_Material shown_

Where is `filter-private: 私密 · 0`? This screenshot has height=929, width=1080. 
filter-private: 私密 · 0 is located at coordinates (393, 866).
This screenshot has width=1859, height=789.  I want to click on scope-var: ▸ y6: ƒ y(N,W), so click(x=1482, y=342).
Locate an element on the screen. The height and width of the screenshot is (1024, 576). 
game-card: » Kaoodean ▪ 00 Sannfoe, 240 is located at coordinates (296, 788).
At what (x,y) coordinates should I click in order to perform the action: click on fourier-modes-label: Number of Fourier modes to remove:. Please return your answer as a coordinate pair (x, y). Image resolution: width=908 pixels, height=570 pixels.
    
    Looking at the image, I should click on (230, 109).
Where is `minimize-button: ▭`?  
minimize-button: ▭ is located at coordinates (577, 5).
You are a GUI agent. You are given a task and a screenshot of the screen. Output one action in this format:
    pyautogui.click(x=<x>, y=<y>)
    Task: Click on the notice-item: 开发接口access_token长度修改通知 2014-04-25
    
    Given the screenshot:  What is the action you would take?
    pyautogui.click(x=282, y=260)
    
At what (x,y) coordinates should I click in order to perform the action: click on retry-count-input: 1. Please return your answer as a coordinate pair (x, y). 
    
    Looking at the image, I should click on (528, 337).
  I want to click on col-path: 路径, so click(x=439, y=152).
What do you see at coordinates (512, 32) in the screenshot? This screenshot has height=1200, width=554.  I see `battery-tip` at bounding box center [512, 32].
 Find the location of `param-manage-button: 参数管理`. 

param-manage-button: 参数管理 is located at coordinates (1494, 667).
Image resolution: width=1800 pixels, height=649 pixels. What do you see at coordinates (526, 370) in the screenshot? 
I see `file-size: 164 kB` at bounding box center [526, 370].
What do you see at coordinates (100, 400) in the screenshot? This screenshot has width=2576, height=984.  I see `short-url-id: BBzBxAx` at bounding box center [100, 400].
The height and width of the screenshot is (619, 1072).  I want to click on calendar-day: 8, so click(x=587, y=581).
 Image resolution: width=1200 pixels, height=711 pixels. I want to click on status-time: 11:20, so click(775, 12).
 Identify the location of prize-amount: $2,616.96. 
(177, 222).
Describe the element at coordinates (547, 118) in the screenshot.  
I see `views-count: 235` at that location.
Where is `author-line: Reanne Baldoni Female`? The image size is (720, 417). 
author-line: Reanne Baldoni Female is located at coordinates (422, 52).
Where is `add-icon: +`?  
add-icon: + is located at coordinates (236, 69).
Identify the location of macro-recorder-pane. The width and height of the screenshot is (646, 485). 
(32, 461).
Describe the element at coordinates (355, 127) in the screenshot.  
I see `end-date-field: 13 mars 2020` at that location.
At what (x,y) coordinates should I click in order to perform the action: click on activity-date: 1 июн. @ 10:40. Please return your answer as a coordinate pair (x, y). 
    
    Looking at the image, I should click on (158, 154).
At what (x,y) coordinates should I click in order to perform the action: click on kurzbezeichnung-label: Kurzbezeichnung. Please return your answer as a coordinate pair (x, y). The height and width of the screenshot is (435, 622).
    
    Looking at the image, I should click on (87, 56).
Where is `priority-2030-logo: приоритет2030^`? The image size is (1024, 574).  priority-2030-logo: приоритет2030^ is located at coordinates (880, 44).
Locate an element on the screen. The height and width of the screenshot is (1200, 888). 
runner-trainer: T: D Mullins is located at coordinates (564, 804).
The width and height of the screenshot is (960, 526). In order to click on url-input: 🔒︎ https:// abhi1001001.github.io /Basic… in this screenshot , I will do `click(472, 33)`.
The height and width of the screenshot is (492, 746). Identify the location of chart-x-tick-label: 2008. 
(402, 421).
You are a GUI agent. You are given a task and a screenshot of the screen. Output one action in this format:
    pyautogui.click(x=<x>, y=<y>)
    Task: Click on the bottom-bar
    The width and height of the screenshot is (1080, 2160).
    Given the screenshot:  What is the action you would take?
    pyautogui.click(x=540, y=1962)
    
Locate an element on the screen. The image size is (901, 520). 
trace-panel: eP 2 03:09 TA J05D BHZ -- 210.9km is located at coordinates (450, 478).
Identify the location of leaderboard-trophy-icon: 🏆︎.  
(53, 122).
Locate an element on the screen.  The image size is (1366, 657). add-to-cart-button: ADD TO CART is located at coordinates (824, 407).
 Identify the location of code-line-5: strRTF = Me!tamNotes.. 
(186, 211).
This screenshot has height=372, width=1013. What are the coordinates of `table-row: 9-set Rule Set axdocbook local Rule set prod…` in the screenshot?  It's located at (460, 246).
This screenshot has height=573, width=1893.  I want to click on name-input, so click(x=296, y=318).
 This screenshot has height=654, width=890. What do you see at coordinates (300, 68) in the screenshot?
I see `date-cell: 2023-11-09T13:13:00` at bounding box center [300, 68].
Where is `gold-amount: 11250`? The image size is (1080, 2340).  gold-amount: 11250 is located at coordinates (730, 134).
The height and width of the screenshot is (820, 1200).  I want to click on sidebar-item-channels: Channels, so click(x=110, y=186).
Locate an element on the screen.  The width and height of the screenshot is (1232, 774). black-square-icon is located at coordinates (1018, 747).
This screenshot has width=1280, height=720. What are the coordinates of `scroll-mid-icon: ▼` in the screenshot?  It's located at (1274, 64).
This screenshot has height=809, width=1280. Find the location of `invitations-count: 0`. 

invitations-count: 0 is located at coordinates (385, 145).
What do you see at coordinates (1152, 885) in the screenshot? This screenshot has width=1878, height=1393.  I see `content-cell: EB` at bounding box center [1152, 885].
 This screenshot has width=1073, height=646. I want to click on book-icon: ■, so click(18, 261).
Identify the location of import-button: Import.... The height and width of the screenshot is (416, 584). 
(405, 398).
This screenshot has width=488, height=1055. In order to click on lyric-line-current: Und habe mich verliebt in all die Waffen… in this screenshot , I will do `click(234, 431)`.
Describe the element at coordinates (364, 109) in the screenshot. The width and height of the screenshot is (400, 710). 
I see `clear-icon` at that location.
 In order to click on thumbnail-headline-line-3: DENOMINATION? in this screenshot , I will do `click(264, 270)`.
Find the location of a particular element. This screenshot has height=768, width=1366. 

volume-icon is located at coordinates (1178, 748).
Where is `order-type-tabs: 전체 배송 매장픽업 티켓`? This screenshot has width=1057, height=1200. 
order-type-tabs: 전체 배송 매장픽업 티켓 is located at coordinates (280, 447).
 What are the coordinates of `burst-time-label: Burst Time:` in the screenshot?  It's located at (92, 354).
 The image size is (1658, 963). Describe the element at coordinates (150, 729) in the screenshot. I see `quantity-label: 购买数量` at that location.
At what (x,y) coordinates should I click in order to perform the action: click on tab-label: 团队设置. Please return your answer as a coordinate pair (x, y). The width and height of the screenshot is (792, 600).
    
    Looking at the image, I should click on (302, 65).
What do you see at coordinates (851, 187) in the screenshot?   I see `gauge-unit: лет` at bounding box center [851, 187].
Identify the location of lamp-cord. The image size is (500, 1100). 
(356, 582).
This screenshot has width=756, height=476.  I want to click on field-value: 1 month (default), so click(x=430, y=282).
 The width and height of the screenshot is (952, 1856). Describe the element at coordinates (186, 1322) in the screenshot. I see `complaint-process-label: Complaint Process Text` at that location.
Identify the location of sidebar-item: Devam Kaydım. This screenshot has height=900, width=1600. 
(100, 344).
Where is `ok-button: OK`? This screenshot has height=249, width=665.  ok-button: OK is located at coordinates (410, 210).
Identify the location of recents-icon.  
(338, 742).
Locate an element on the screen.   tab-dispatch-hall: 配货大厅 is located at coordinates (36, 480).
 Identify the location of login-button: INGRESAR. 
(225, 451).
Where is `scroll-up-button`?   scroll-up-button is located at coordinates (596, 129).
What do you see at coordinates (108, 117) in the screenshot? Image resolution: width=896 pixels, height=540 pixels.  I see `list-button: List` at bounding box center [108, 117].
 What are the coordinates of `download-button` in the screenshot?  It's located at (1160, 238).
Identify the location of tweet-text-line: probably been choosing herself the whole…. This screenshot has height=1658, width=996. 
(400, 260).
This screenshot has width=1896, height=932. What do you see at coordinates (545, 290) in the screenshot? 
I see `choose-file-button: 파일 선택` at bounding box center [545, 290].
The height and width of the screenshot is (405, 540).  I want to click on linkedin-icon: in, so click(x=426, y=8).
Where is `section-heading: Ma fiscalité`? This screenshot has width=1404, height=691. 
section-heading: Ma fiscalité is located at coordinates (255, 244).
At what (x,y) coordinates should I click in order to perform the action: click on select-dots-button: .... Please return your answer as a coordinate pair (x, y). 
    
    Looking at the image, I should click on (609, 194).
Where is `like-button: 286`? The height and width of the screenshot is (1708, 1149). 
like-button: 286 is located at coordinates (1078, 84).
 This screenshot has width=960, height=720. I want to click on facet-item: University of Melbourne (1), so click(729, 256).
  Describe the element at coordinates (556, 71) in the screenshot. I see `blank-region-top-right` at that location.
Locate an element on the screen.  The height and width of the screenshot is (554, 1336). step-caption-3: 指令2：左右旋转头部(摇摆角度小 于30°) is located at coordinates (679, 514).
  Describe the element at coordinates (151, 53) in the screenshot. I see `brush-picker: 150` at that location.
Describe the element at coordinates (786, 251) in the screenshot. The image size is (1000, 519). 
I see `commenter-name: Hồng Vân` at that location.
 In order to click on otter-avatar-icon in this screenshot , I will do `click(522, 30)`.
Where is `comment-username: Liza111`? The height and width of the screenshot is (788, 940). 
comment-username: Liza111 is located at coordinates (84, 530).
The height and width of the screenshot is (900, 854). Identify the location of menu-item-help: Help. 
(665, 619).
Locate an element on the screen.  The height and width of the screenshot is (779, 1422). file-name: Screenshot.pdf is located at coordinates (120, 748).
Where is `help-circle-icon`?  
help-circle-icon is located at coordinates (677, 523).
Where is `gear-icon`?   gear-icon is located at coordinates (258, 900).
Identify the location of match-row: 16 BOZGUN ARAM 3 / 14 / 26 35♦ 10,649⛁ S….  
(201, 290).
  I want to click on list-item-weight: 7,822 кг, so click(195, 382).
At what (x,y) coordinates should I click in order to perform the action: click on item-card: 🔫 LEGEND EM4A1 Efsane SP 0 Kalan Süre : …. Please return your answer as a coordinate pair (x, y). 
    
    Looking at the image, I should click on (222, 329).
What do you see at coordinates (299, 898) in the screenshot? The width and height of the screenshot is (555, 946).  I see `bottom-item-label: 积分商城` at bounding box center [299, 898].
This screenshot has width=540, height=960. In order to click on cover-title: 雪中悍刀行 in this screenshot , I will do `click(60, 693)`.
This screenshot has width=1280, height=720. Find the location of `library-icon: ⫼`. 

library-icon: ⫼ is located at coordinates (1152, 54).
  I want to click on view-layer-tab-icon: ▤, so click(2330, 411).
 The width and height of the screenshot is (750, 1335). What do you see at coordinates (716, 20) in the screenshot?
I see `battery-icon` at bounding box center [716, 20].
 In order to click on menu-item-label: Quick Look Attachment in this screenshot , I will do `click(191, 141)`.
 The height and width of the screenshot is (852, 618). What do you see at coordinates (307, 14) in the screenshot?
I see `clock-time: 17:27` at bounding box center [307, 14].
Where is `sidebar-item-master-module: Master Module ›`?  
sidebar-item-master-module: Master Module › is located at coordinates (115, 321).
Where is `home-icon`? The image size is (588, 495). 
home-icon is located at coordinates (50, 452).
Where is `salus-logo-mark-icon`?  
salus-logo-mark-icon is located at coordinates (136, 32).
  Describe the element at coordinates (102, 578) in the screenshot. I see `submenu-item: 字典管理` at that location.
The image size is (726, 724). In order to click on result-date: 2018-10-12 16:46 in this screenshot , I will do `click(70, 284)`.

_To do_
Print the lines of the listing above again with no changes, beginning with the line that contains "is (792, 600)." and continuing through the line that contains "Looking at the image, I should click on (302, 65).".

_Task response_
At what (x,y) coordinates should I click in order to perform the action: click on tab-label: 团队设置. Please return your answer as a coordinate pair (x, y). The width and height of the screenshot is (792, 600).
    
    Looking at the image, I should click on (302, 65).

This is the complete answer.